* _Dataset records_:
────────────────────

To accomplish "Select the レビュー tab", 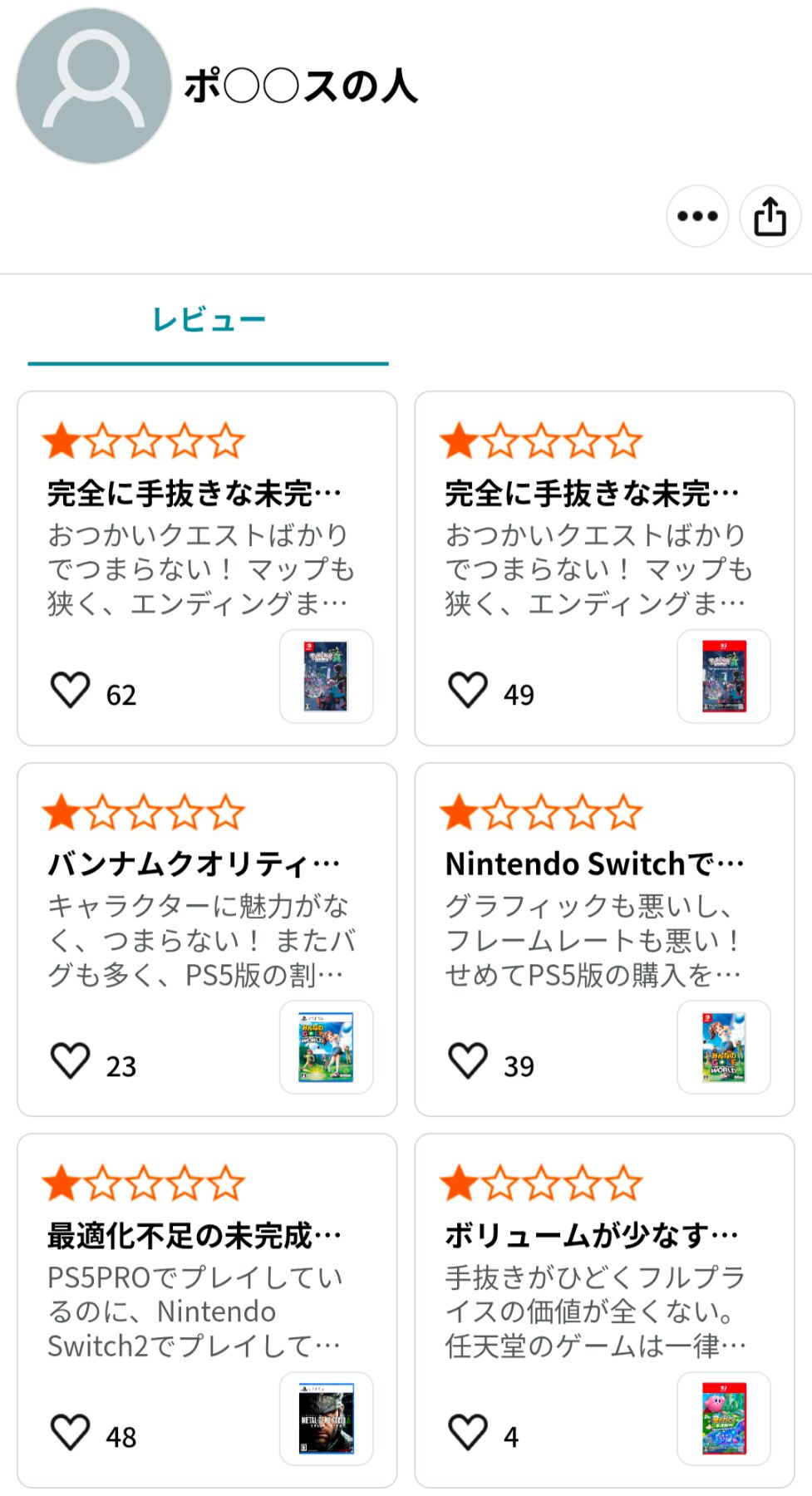I will [x=208, y=320].
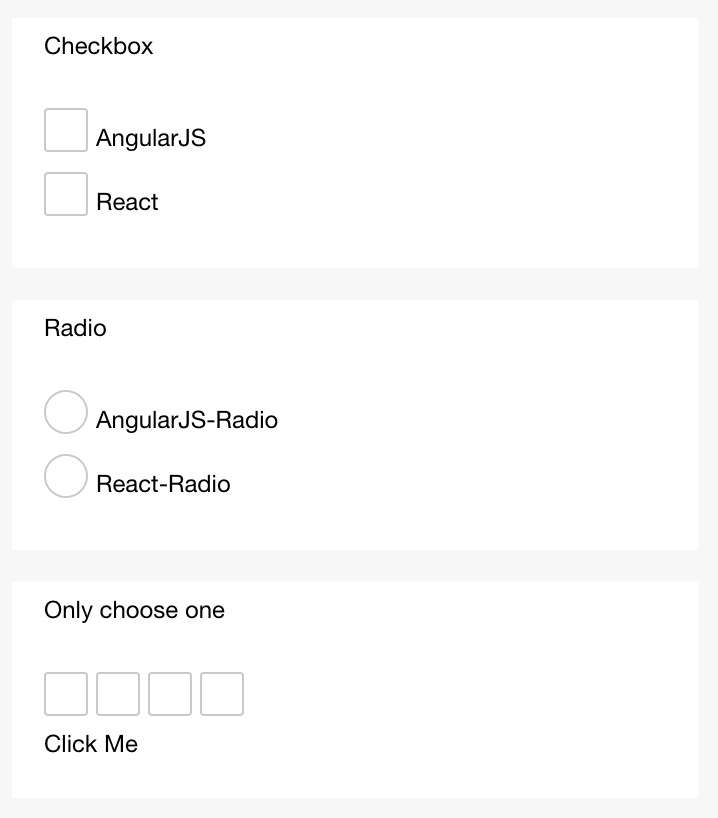
Task: Check the third box under Only choose one
Action: coord(170,694)
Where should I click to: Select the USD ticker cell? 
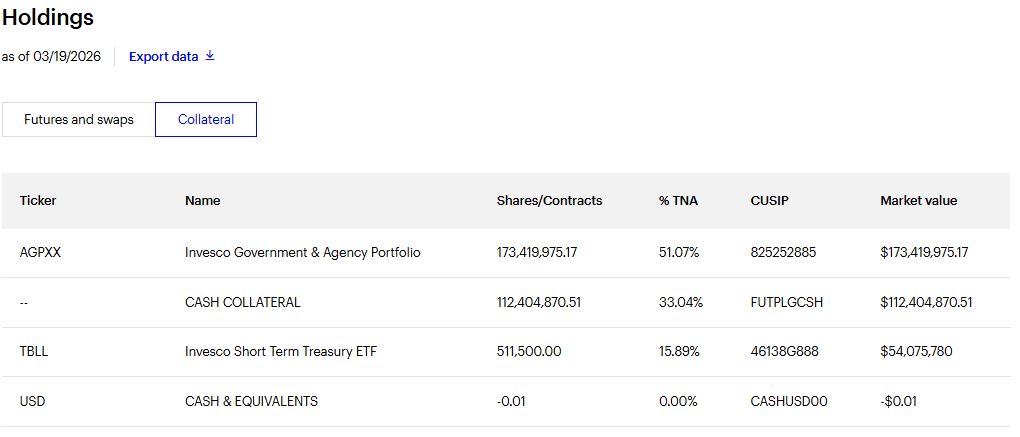click(32, 401)
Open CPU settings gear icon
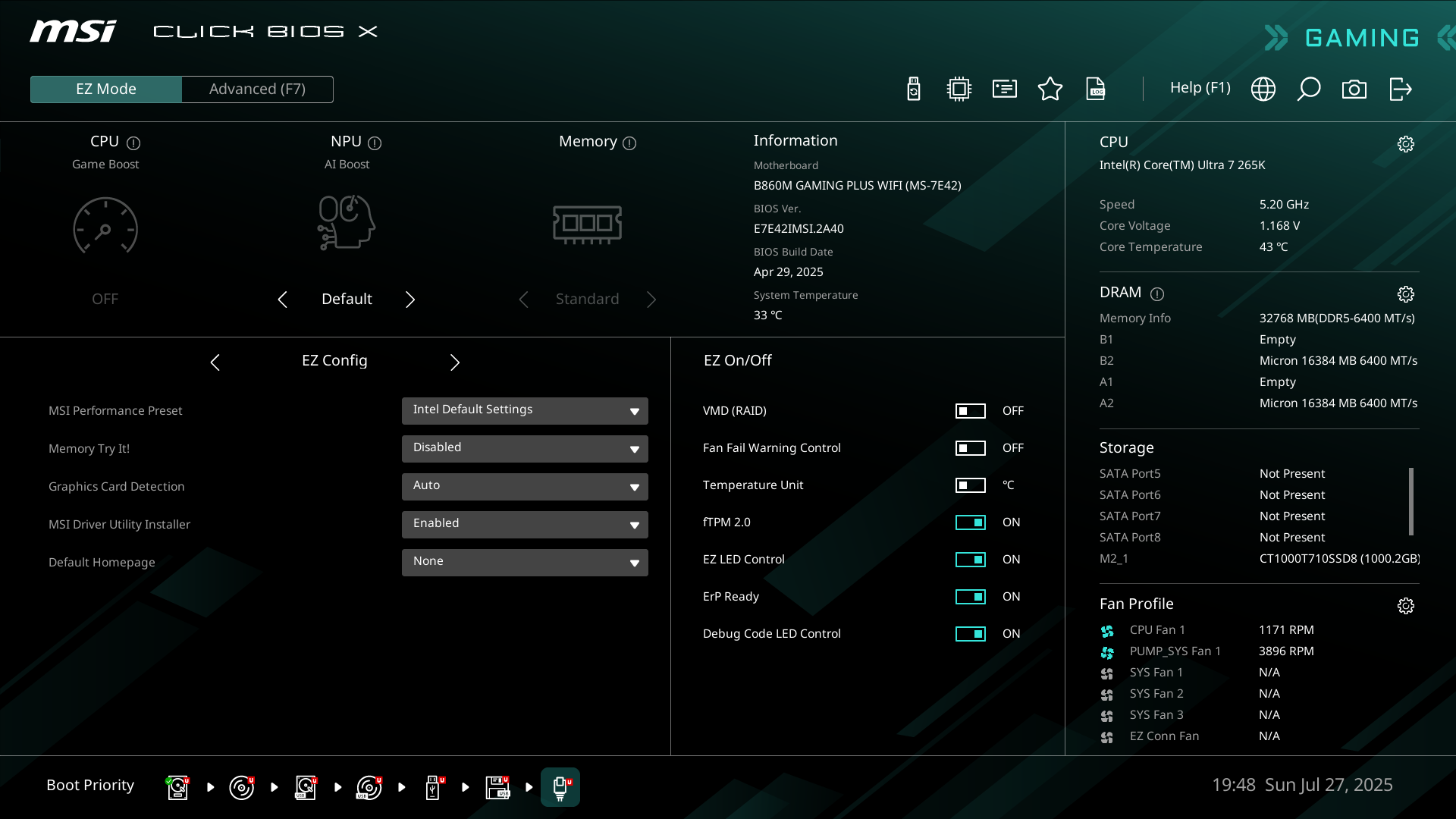Screen dimensions: 1456x819 click(x=1406, y=144)
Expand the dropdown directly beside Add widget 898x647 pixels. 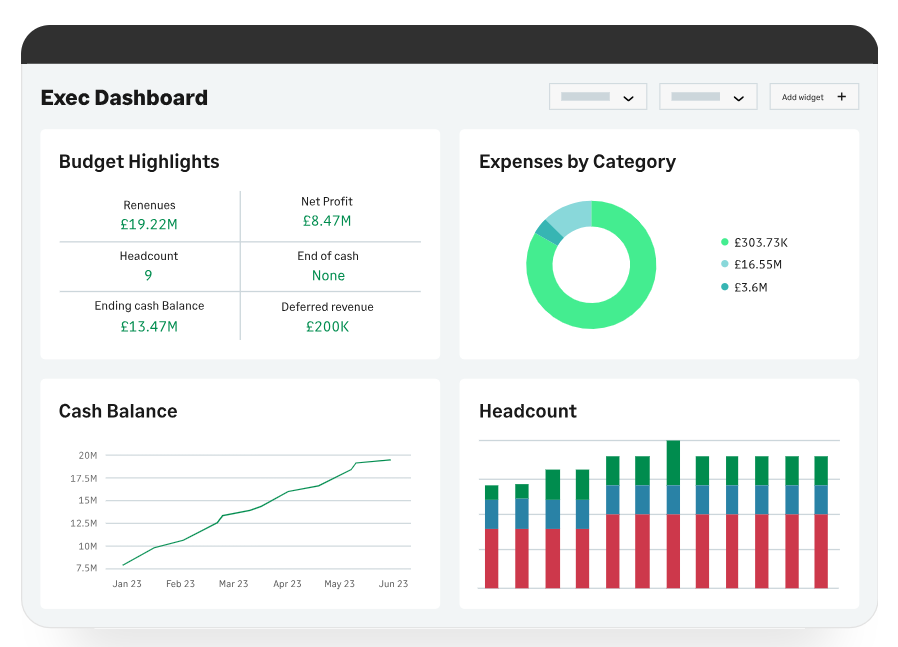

────────────────────

* _Work to complete_:
Retype the data from the line containing "Open CPU settings gear icon" through the end of the data, omitting the pictures.

* _Answer to the exercise_:
Open CPU settings gear icon
Screen dimensions: 1456x819 click(x=1406, y=144)
Expand the dropdown directly beside Add widget 898x647 pixels. 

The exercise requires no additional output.